WHAT IS BEING ASKED: Your answer should repeat exactly the lines from the one holding "Expand the mobile country Singapore dropdown" through the end of the data, and it should contain no pictures.

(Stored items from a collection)

——

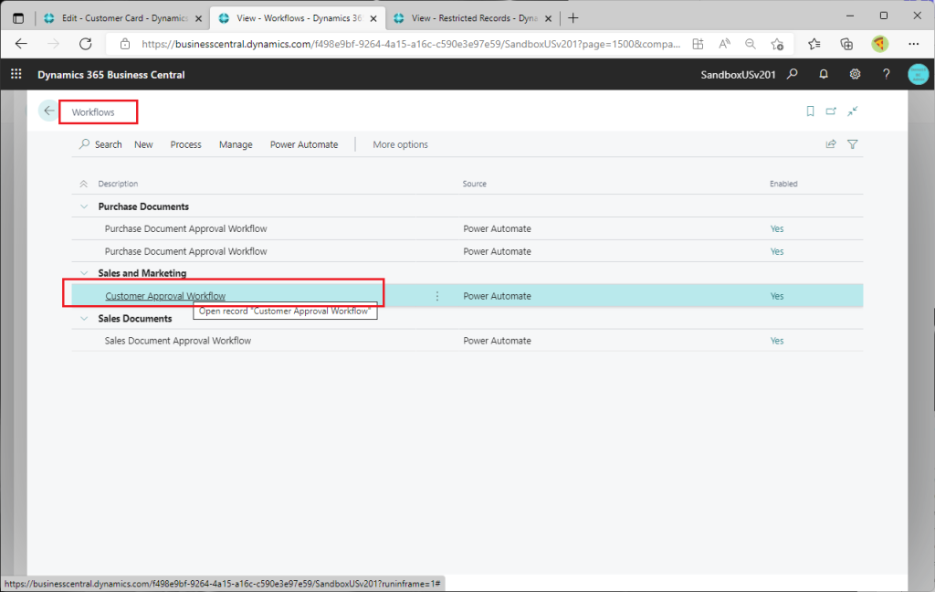The image size is (935, 592).
Task: Open the notifications bell
Action: click(x=824, y=75)
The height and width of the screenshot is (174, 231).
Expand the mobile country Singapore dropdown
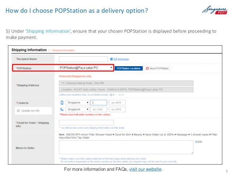pos(77,102)
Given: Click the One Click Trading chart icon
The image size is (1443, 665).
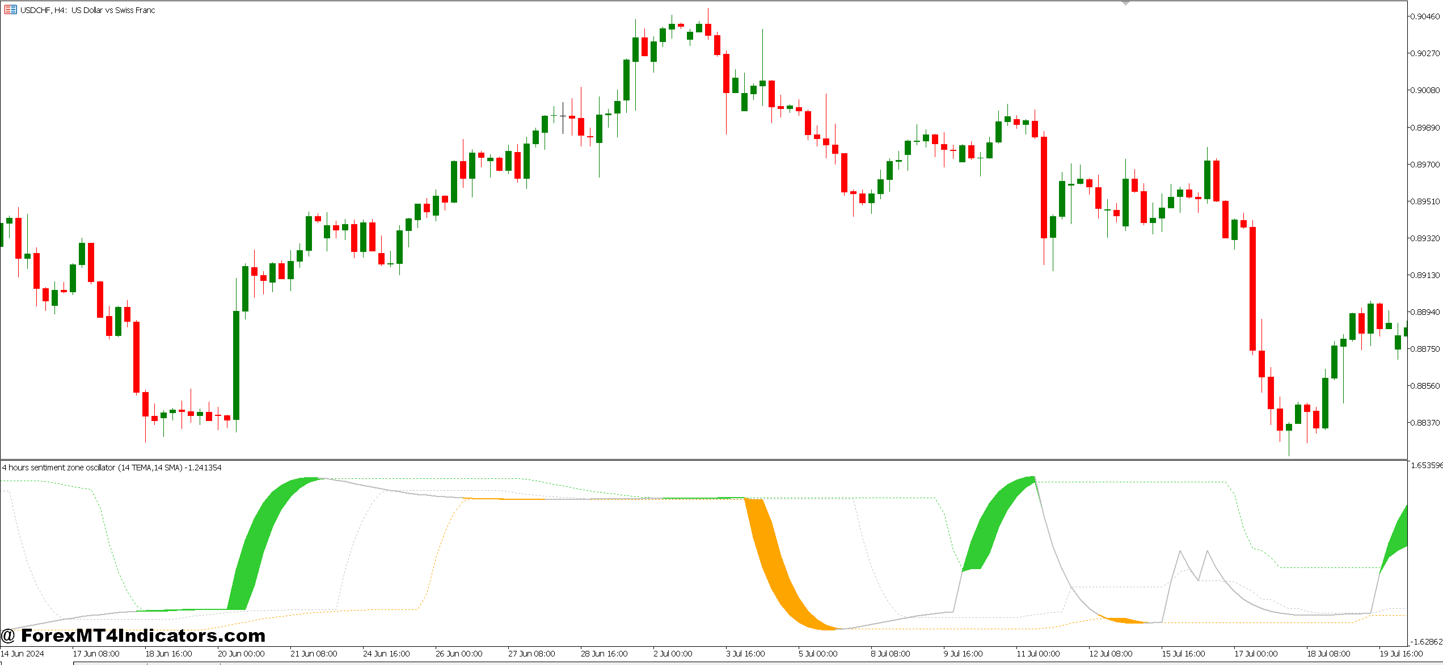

——

TASK RESPONSE:
Expand the mobile country Singapore dropdown
pos(77,102)
Given: Click the One Click Trading chart icon
The image size is (1443, 665).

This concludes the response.